Exercise aim: Every entry is to be written out word for word.

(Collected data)

....

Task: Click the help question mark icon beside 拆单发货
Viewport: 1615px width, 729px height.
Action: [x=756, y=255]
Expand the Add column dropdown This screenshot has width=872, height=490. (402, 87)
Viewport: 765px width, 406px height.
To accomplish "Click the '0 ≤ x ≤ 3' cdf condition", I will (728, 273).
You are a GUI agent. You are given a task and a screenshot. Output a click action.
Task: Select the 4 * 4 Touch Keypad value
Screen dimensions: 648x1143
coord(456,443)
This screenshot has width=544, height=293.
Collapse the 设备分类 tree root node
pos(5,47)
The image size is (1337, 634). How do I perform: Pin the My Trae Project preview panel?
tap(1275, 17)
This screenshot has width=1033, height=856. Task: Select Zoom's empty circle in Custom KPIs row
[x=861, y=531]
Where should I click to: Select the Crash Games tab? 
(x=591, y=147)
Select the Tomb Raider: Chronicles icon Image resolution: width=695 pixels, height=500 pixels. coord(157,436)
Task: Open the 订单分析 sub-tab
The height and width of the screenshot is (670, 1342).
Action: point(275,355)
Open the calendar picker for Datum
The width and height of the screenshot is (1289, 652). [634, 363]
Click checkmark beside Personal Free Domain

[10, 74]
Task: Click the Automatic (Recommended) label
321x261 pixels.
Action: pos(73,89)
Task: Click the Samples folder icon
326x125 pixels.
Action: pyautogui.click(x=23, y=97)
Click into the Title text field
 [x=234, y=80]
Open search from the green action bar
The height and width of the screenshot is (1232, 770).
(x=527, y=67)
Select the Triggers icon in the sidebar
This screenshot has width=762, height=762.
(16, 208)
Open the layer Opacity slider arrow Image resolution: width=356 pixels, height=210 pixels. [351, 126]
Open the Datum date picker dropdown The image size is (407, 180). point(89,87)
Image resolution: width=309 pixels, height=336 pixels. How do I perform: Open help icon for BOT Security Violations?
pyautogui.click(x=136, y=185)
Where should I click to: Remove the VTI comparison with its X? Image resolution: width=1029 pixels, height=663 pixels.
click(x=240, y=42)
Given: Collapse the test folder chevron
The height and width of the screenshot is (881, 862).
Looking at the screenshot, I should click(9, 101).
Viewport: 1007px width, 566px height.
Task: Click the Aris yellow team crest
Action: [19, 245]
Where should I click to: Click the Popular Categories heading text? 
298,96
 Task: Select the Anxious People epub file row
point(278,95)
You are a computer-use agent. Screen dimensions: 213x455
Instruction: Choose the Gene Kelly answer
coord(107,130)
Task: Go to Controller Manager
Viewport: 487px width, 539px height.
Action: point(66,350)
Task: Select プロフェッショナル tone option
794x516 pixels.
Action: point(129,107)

....

Answer below:
Task: Click the help question mark icon beside 拆单发货
Viewport: 1615px width, 729px height.
Action: [x=756, y=255]
Expand the Add column dropdown This screenshot has width=872, height=490. (402, 87)
Viewport: 765px width, 406px height.
To accomplish "Click the '0 ≤ x ≤ 3' cdf condition", I will (728, 273).
You are a GUI agent. You are given a task and a screenshot. Output a click action.
Task: Select the 4 * 4 Touch Keypad value
Screen dimensions: 648x1143
coord(456,443)
This screenshot has width=544, height=293.
Collapse the 设备分类 tree root node
pos(5,47)
The image size is (1337, 634). How do I perform: Pin the My Trae Project preview panel?
tap(1275, 17)
This screenshot has width=1033, height=856. Task: Select Zoom's empty circle in Custom KPIs row
[x=861, y=531]
Where should I click to: Select the Crash Games tab? 
(x=591, y=147)
Select the Tomb Raider: Chronicles icon Image resolution: width=695 pixels, height=500 pixels. coord(157,436)
Task: Open the 订单分析 sub-tab
The height and width of the screenshot is (670, 1342).
Action: point(275,355)
Open the calendar picker for Datum
The width and height of the screenshot is (1289, 652). [634, 363]
Click checkmark beside Personal Free Domain

[10, 74]
Task: Click the Automatic (Recommended) label
321x261 pixels.
Action: pos(73,89)
Task: Click the Samples folder icon
326x125 pixels.
Action: pyautogui.click(x=23, y=97)
Click into the Title text field
 [x=234, y=80]
Open search from the green action bar
The height and width of the screenshot is (1232, 770).
(x=527, y=67)
Select the Triggers icon in the sidebar
This screenshot has width=762, height=762.
(16, 208)
Open the layer Opacity slider arrow Image resolution: width=356 pixels, height=210 pixels. [351, 126]
Open the Datum date picker dropdown The image size is (407, 180). point(89,87)
Image resolution: width=309 pixels, height=336 pixels. How do I perform: Open help icon for BOT Security Violations?
pyautogui.click(x=136, y=185)
Where should I click to: Remove the VTI comparison with its X? Image resolution: width=1029 pixels, height=663 pixels.
click(x=240, y=42)
Given: Collapse the test folder chevron
The height and width of the screenshot is (881, 862).
Looking at the screenshot, I should click(9, 101).
Viewport: 1007px width, 566px height.
Task: Click the Aris yellow team crest
Action: [19, 245]
Where should I click to: Click the Popular Categories heading text? 
298,96
 Task: Select the Anxious People epub file row
point(278,95)
You are a computer-use agent. Screen dimensions: 213x455
Instruction: Choose the Gene Kelly answer
coord(107,130)
Task: Go to Controller Manager
Viewport: 487px width, 539px height.
Action: point(66,350)
Task: Select プロフェッショナル tone option
794x516 pixels.
Action: point(129,107)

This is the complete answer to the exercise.